Usos reais da física quântica
A teoria da física quântica ajudou a fazer transformações extremamente úteis na ciência nos últimos anos, incluindo o funcionamento preciso de satélites e de máquinas de ressonância magnética.
“Na tecnologia, estima-se que a teoria quântica seja responsável por cerca de um terço do PIB dos países desenvolvidos, graças a invenções como os transistores nos computadores e o laser, usado em tudo, desde a comunicação até a medicina”, explica o físico Rafael Chaves, pesquisador da Universidade Federal do Rio Grande do Norte (UFRN), apoiado pelo Instituto Serrapilheira.
Para Chaves, é inegável que a física quântica é fascinante e misteriosa, mas é preciso ter cuidado com aplicações indevidas do conceito. “Criou-se a ideia errada de que, dependendo das ‘vibrações’ de uma pessoa, ou da maneira como ela observa e age nos eventos do cotidiano, pode influenciar o resultado de situações pessoais ou profissionais. Claro, manter uma atitude positiva é ótimo e pode trazer bons resultados, mas isso não tem nada a ver com a física quântica”, alerta.
O físico Marcelo Sousa, pesquisador de biologia quântica da Ciência Pioneira/IDOR, iniciativa de apoio à ciência do Instituto D’Or de Pesquisa e Ensino, é mais incisivo em condenar o uso corriqueiro do termo quântico por influenciadores, já que o uso inadequado tem aproximado o termo do charlatanismo.
“A crença de que de alguma forma o pensamento é capaz de modificar a matéria — como a mecânica quântica tem sido simplificada — é extremamente perigosa. É muito soberbo achar que o universo vai modificar as suas probabilidades por conta do que o sujeito A ou B mentaliza”, ironiza Sousa.
Ciência quântica sem distorções
Essa popularização desenfreada faz com que o público, muitas vezes desinformado, acredite em curas e promessas que não têm nenhuma base na realidade científica. Para os pesquisadores, é essencial que a ciência seja tratada com o devido respeito.

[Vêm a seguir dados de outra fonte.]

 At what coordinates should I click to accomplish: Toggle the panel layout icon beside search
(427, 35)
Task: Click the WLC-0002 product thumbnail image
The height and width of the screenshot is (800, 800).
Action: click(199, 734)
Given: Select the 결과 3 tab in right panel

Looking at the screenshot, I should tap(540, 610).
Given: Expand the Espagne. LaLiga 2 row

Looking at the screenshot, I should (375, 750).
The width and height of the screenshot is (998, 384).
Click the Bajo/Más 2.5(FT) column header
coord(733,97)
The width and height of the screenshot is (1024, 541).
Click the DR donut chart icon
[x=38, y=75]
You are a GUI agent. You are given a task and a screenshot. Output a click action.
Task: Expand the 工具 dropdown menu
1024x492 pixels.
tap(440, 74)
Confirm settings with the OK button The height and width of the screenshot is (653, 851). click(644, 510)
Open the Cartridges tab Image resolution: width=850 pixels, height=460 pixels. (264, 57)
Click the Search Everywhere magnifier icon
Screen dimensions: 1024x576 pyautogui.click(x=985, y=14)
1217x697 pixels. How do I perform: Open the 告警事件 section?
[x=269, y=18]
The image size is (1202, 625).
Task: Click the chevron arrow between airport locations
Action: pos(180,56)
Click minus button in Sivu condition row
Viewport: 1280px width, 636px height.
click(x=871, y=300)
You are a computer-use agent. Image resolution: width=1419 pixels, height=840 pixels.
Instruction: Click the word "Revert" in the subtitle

Além disso, a distorção afeta a percepção do que é ciência legítima. Muitas vezes, os próprios cientistas enfrentam dificuldades em explicar conceitos quânticos para um público leigo, que já está saturado de informações equivocadas.
Isso pode criar uma barreira entre a comunidade científica e a sociedade, impedindo que novas descobertas e aplicações da teoria cheguem ao grande público de maneira adequada.
“O hype em torno do termo quântico pode ser uma oportunidade para aproximar o público leigo da ciência e aumentar a conscientização sobre os impactos científicos, tecnológicos, culturais, éticos e socioeconômicos que essa revolução quântica pode trazer no futuro próximo”, diz Chaves.
Essa aproximação, no entanto, só será possível se o uso do termo for limitado ao contexto adequado e se as distorções forem corrigidas com clareza.